| GIVEN RECORDS |
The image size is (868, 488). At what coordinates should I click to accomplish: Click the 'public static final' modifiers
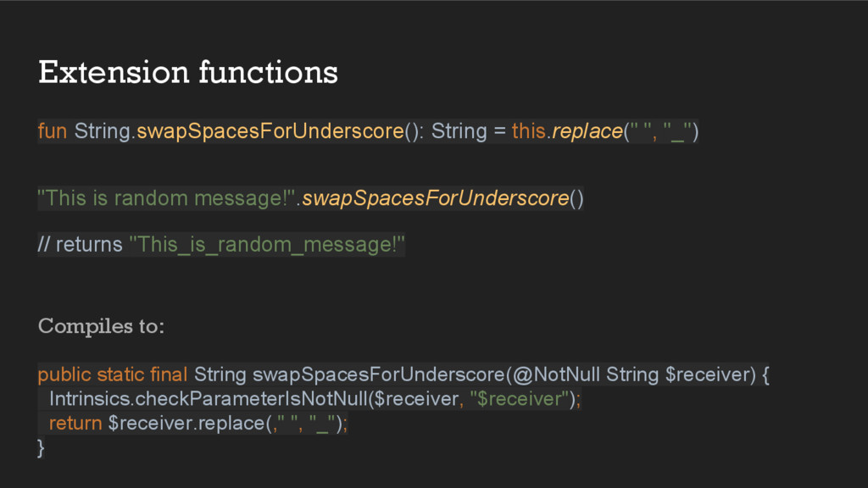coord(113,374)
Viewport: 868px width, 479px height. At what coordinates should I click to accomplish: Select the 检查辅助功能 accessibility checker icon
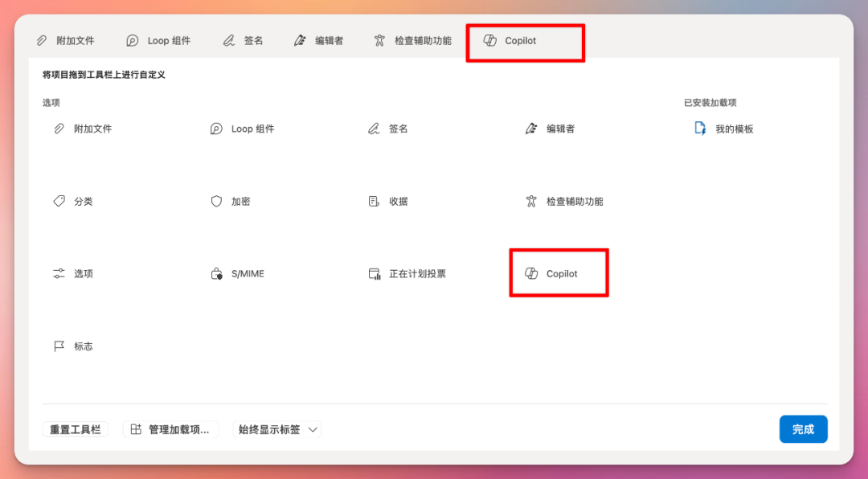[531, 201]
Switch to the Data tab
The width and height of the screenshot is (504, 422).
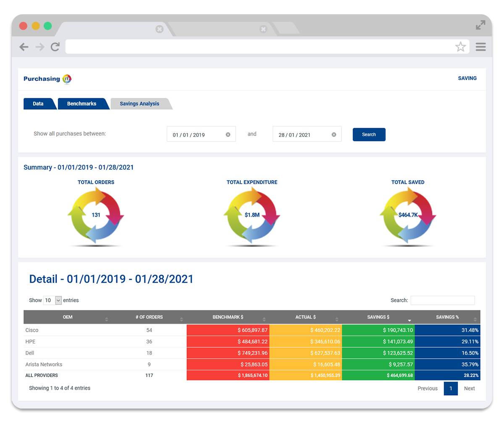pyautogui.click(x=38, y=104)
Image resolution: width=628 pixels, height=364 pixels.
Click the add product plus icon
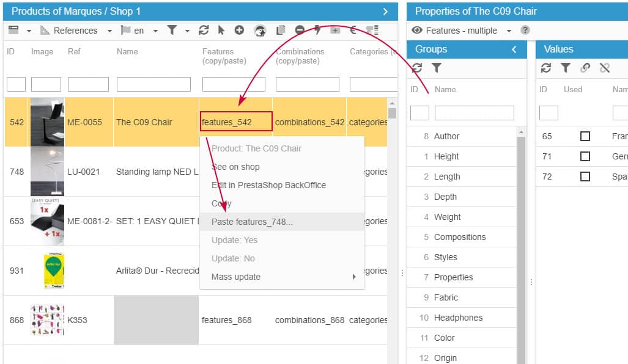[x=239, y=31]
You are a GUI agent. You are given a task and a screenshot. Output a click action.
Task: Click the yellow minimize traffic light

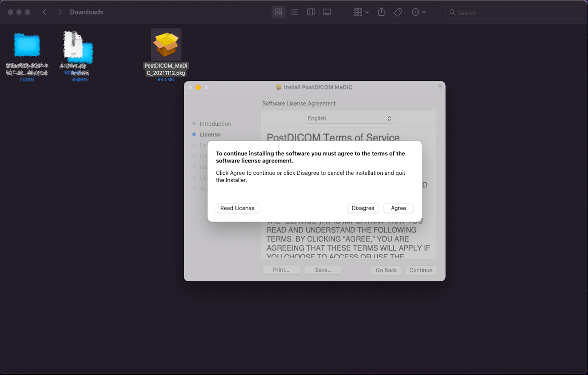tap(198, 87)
---
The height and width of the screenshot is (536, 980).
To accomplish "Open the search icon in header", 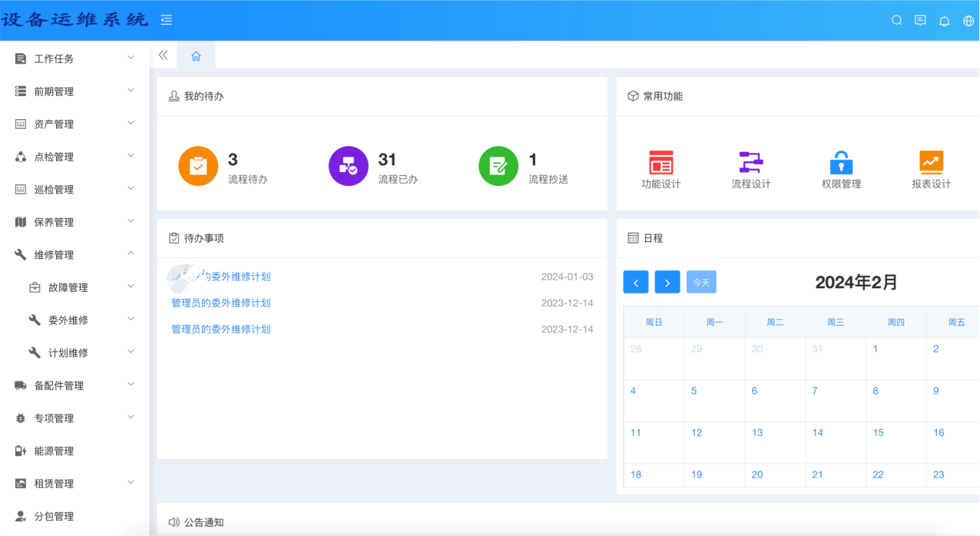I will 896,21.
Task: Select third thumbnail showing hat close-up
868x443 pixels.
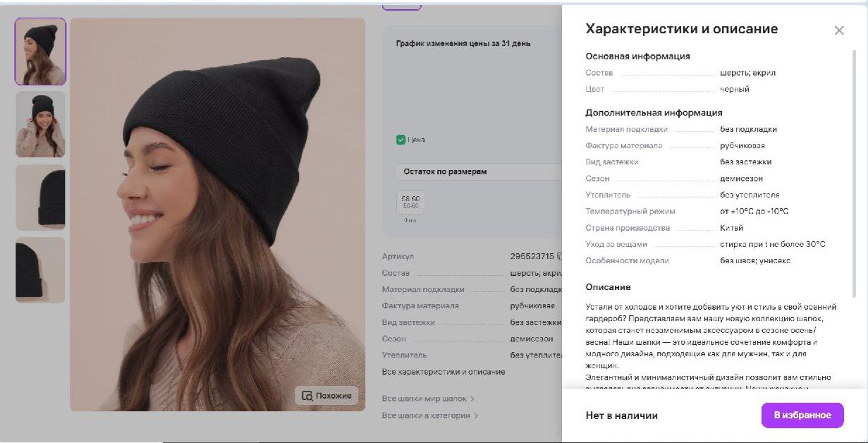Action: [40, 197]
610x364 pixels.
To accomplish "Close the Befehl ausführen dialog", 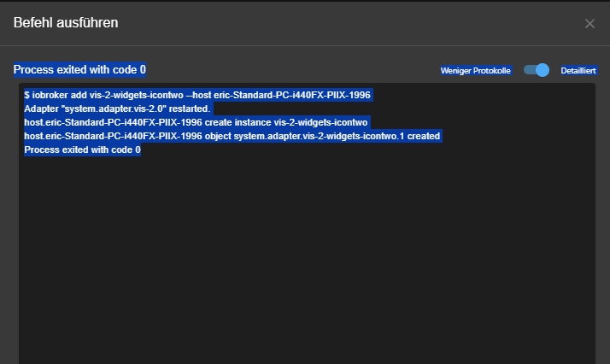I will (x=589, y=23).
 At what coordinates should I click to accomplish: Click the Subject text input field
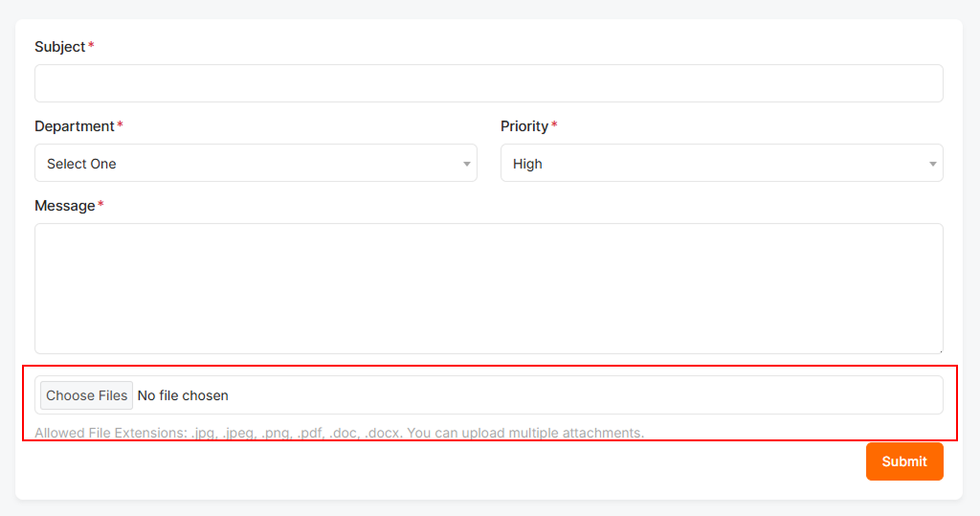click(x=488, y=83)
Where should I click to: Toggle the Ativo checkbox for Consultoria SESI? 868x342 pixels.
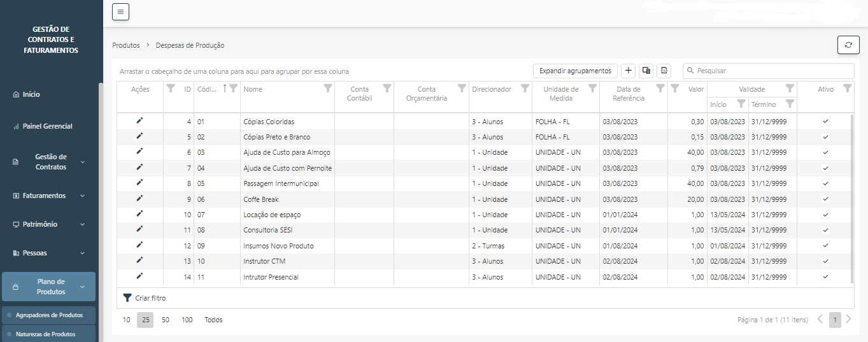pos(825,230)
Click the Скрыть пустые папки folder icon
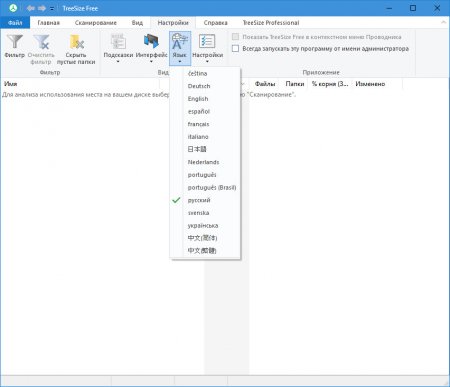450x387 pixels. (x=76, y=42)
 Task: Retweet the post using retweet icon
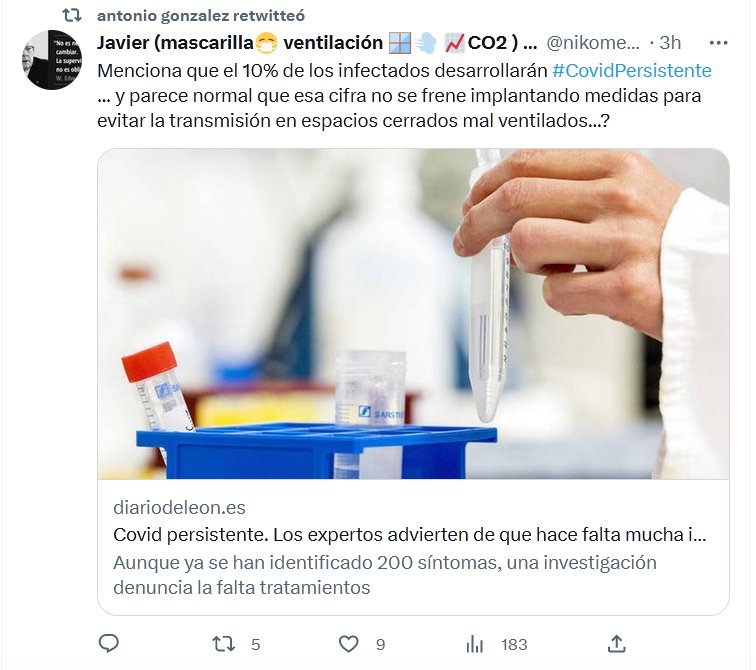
==
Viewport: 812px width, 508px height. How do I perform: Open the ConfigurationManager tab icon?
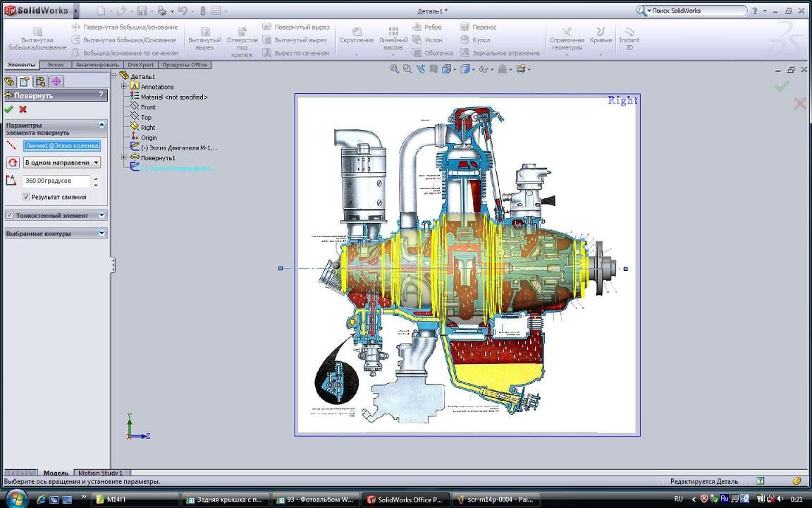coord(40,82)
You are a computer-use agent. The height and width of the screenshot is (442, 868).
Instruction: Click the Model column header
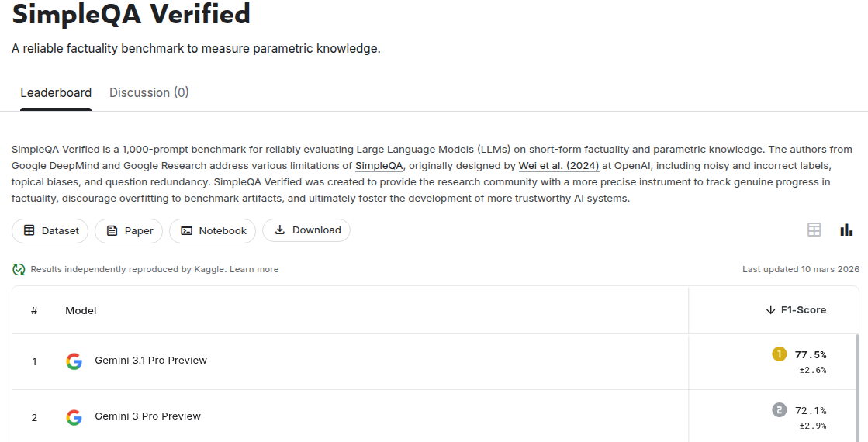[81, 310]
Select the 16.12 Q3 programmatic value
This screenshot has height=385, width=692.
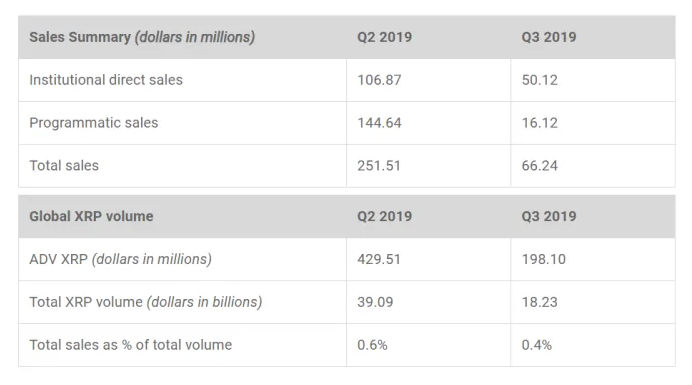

| ACTIVITY |
Find the word "agent" in the listing above. Copy each line where it appears.

| EXERCISE OUTPUT |
You are a GUI agent. You are given a task and a screenshot. Output a click action.
You are a computer-use agent. The height and width of the screenshot is (442, 868).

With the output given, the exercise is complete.